→ TASK TO CARRY OUT:
Give the data again in full. Keep every line the same.

>>>

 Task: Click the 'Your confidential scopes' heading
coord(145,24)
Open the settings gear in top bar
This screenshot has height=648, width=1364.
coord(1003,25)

<<<

→ RESULT OF THIS EXERCISE:
 Task: Click the 'Your confidential scopes' heading
coord(145,24)
Open the settings gear in top bar
This screenshot has height=648, width=1364.
coord(1003,25)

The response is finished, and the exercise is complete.